» **Objectif énoncé A**
Répondez aux questions suivantes à partir de l'extrait de jugement ci-dessous :
(i) En présence de quel juge la décision a-t-elle été rendue ?
(ii) Quel âge avait le demandeur lorsqu'il est arrivé au Canada ?
(iii) De quel pays le père du demandeur est-il citoyen ?

Dossier : IMM-4378-12

Référence : 2013 CF 76

[TRADUCTION FRANÇAISE CERTIFIÉE, NON RÉVISÉE]

Ottawa (Ontario), le 25 janvier 2013

En présence de monsieur le juge Phelan

 

 

ENTRE :

 

MOHAMMAD ASHAR MALIK

 

 

 

demandeur

 

et

 

 

 

LE MINISTRE DE LA CITOYENNETÉ ET DE L’IMMIGRATION

 

 

 

défendeur

 

 

 

 

 

      MOTIFS DU JUGEMENT ET JUGEMENT

 

I.          INTRODUCTION

[1]               Pour des raisons indépendantes de la volonté des participants, des parties et de la Commission de l’immigration et du statut de réfugié (CISR), le dossier de preuve pour la présente affaire est un véritable fouillis, et ce, à cause des multiples interventions et des sources de preuve incertaines et peu fiables. Cet état de fait a entraîné un déni de justice naturelle, ce qui exige que l’affaire soit entendue de nouveau. Les faits de l’espèce sont fort inhabituels.

 

[2]               La préoccupation principale de la Cour est l’intérêt de l’enfant, qui a été confié à une société d’aide à l’enfance (SAE). La garde du demandeur a été remise à une SAE. Un représentant a été désigné (le représentant désigné) pour agir au nom du demandeur. Le demandeur a été placé en service d’accueil et il y est toujours.

 

II.        LES FAITS

[3]               Le demandeur est citoyen du Pakistan. Il avait dix ans lorsqu’il est arrivé au Canada et a rempli son Formulaire de renseignements personnels (FRP). Sa mère et l’une de ses sœurs sont encore au Pakistan et son père et quatre autres de ses sœurs vivent aux États-Unis, pays dont son père est citoyen. Le père du demandeur n’a pas pu venir au Canada pour être présent lors de l’audition de la demande d’asile, car il avait été accusé d’infractions criminelles liées aux stupéfiants et il avait dû rendre son passeport.

» **Données sources**
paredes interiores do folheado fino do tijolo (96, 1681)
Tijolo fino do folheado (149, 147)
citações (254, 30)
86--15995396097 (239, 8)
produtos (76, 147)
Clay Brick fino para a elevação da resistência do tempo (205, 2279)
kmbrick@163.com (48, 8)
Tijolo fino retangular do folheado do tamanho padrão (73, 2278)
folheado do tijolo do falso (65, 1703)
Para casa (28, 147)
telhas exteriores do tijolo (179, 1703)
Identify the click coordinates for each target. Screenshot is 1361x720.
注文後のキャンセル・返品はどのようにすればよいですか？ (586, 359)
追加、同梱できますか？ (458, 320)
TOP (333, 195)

==

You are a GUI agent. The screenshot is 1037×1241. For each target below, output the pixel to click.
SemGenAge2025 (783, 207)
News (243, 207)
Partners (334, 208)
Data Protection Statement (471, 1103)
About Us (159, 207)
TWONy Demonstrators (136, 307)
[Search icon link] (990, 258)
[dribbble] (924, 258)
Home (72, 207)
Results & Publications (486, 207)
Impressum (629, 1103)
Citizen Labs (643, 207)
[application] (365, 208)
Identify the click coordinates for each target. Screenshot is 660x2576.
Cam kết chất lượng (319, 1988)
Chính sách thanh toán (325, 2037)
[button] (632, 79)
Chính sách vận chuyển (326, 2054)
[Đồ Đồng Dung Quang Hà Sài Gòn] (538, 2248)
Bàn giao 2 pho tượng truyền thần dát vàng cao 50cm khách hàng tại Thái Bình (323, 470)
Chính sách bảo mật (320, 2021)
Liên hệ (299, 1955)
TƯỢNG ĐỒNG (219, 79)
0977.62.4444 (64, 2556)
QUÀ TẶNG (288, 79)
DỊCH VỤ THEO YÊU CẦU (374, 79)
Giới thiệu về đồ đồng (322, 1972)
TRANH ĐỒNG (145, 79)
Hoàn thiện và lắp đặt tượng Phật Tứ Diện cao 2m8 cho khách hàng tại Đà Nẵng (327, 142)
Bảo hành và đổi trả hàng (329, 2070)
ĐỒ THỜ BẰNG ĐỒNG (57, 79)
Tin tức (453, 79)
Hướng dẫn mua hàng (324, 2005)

* * *

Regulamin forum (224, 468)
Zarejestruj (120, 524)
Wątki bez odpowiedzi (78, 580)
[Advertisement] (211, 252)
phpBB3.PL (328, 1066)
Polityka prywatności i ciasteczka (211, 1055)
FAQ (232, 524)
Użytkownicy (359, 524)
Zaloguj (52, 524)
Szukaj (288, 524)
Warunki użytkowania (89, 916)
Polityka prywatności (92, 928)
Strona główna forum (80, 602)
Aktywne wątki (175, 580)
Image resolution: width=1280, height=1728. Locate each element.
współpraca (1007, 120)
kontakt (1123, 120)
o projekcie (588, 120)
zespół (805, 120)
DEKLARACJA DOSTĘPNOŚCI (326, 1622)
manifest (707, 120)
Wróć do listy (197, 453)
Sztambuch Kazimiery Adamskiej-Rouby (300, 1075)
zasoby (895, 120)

» **Objectif énoncé B**
Recopiez fidèlement les lignes de la liste, depuis la ligne contenant "[Search icon link] (990, 258)" jusqu'à la ligne contenant "Hướng dẫn mua hàng (324, 2005)", ces deux lignes incluses.

» **Résultat obtenu A**
(i) Monsieur le juge Phelan.
(ii) Dix ans.
(iii) Des États-Unis.

» **Résultat obtenu B**
[Search icon link] (990, 258)
[dribbble] (924, 258)
Home (72, 207)
Results & Publications (486, 207)
Impressum (629, 1103)
Citizen Labs (643, 207)
[application] (365, 208)
Identify the click coordinates for each target. Screenshot is 660x2576.
Cam kết chất lượng (319, 1988)
Chính sách thanh toán (325, 2037)
[button] (632, 79)
Chính sách vận chuyển (326, 2054)
[Đồ Đồng Dung Quang Hà Sài Gòn] (538, 2248)
Bàn giao 2 pho tượng truyền thần dát vàng cao 50cm khách hàng tại Thái Bình (323, 470)
Chính sách bảo mật (320, 2021)
Liên hệ (299, 1955)
TƯỢNG ĐỒNG (219, 79)
0977.62.4444 (64, 2556)
QUÀ TẶNG (288, 79)
DỊCH VỤ THEO YÊU CẦU (374, 79)
Giới thiệu về đồ đồng (322, 1972)
TRANH ĐỒNG (145, 79)
Hoàn thiện và lắp đặt tượng Phật Tứ Diện cao 2m8 cho khách hàng tại Đà Nẵng (327, 142)
Bảo hành và đổi trả hàng (329, 2070)
ĐỒ THỜ BẰNG ĐỒNG (57, 79)
Tin tức (453, 79)
Hướng dẫn mua hàng (324, 2005)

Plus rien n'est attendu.